Exercise details:
There are pictures in the records below; leave them out and set down exactly the lines from the one holding "Open the wikiHow breadcrumb dropdown arrow" through the one holding "Task: Hide Layer 3 using its eye icon".

══ Recorded data

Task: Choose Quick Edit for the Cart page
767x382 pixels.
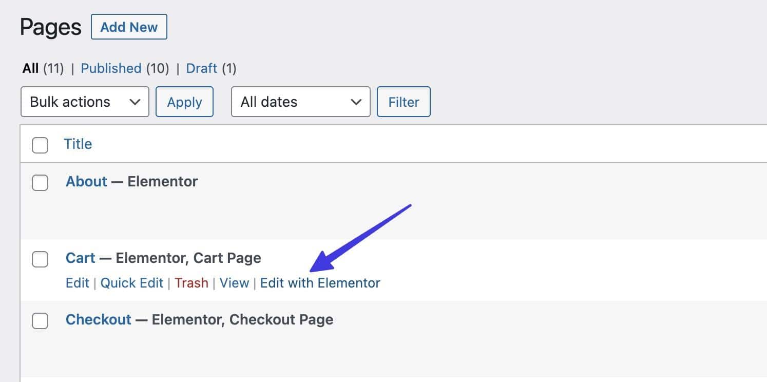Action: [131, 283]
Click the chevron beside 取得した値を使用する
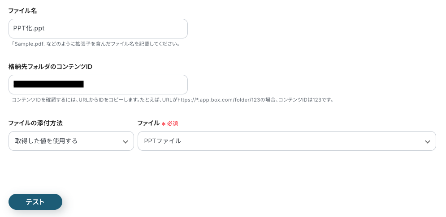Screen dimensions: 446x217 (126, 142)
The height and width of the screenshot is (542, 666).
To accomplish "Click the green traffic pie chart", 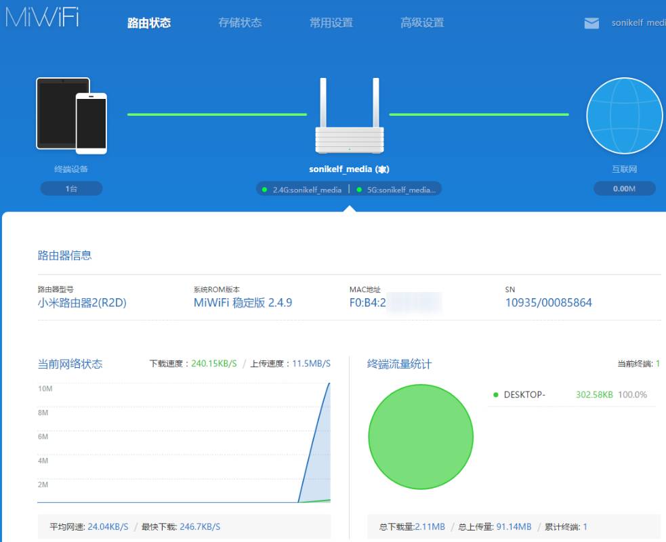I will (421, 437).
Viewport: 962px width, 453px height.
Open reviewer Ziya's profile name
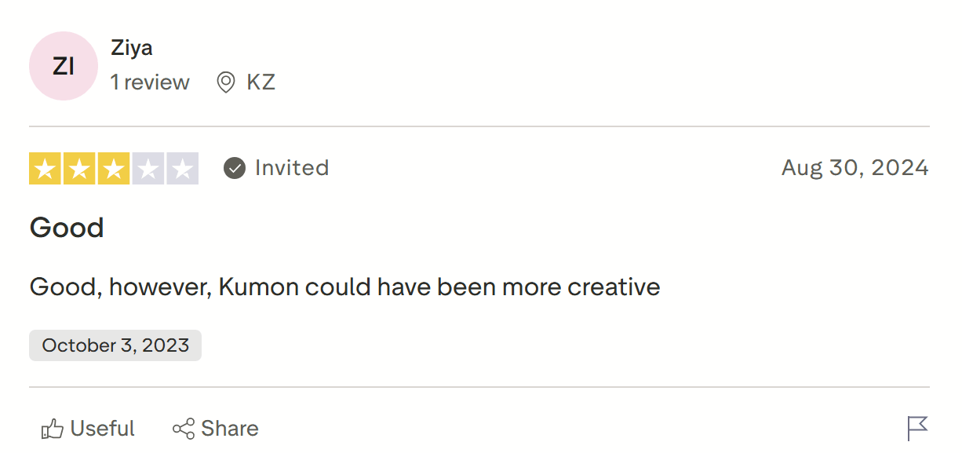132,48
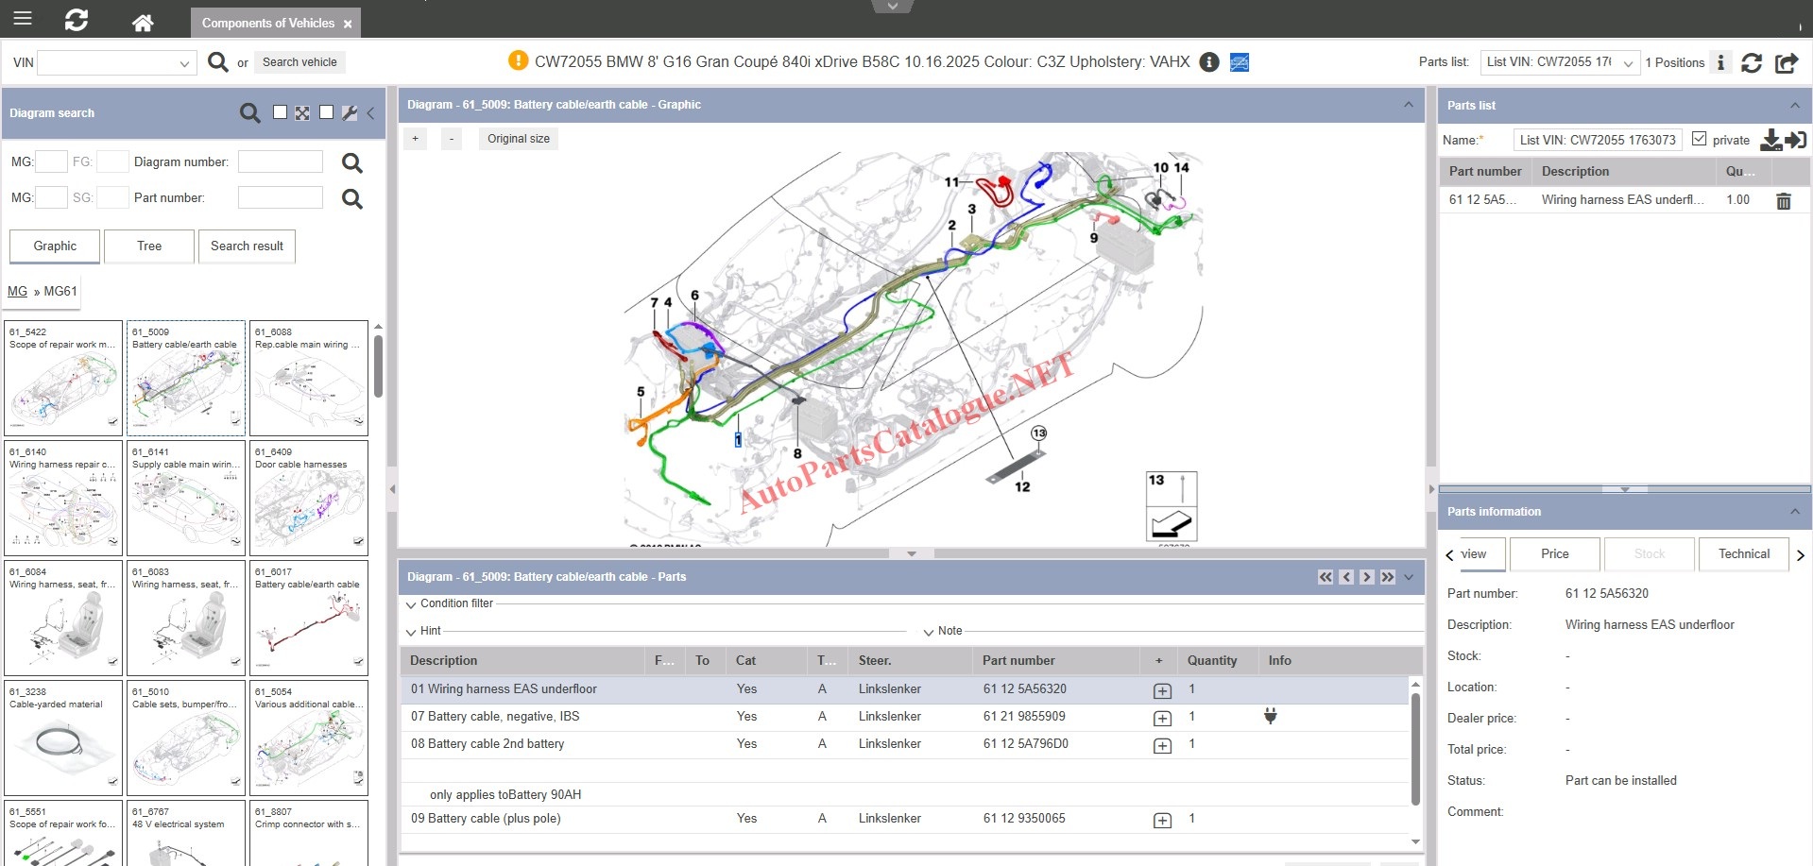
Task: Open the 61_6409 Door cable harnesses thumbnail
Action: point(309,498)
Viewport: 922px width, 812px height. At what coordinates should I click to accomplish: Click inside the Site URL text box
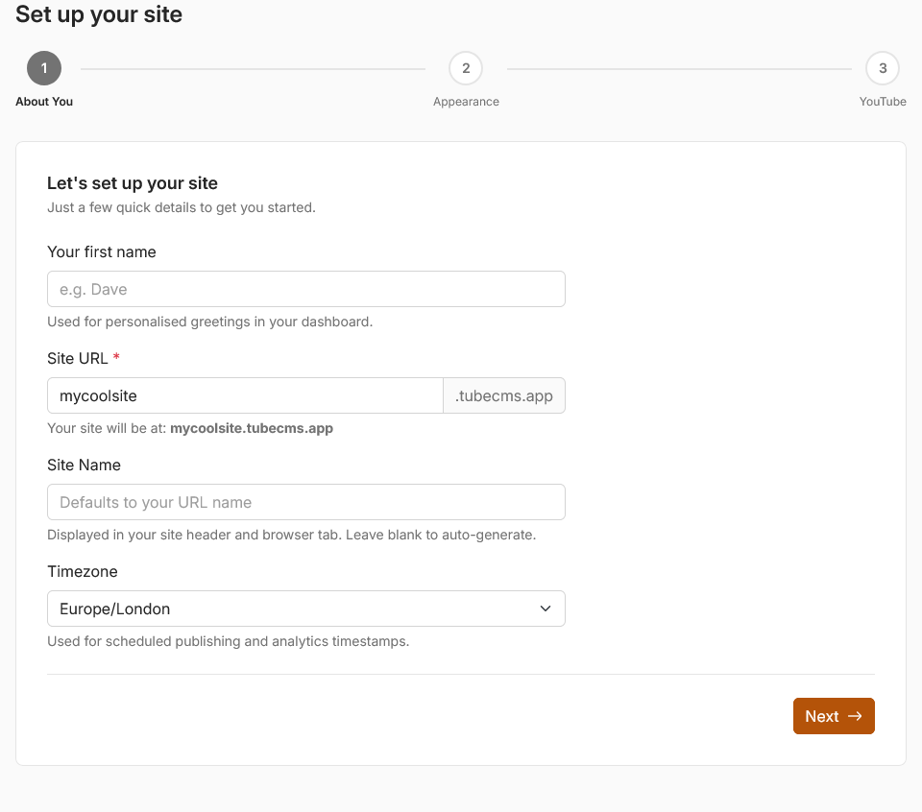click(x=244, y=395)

════
══ Recorded data

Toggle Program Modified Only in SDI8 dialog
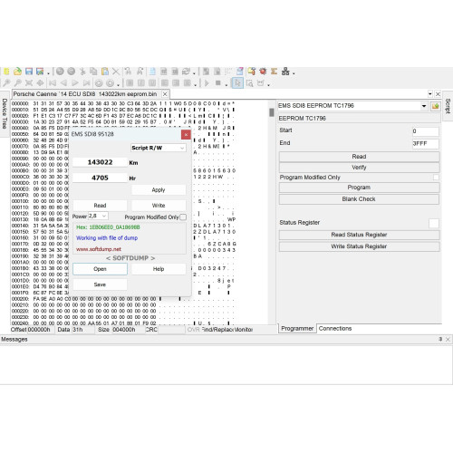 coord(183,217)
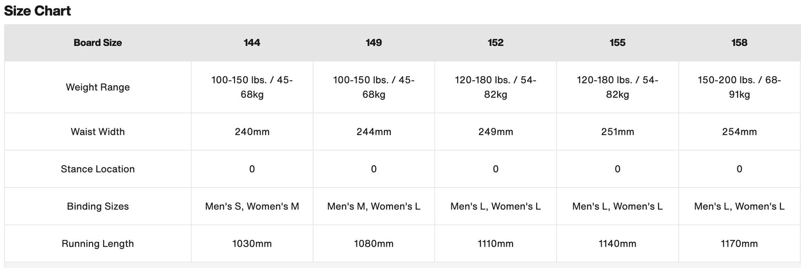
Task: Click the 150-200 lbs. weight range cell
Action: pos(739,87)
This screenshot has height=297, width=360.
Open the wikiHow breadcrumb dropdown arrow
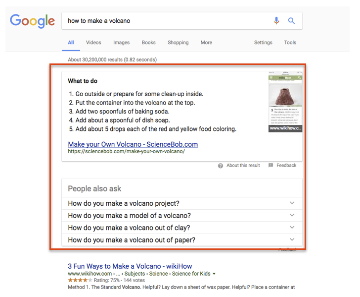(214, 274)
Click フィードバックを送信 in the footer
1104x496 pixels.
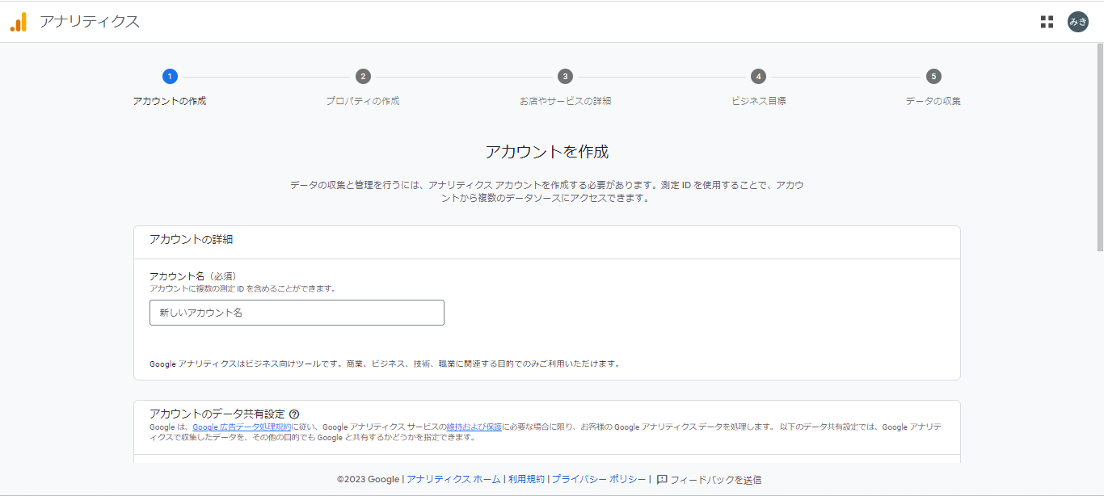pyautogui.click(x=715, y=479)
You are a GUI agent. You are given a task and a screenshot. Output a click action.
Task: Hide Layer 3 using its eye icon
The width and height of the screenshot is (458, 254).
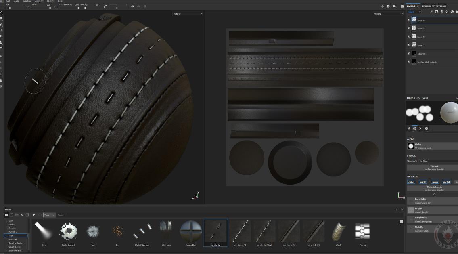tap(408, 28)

════

Output:
Open the wikiHow breadcrumb dropdown arrow
(214, 274)
Click フィードバックを送信 in the footer
1104x496 pixels.
pyautogui.click(x=715, y=479)
You are a GUI agent. You are given a task and a screenshot. Output a click action.
Task: Hide Layer 3 using its eye icon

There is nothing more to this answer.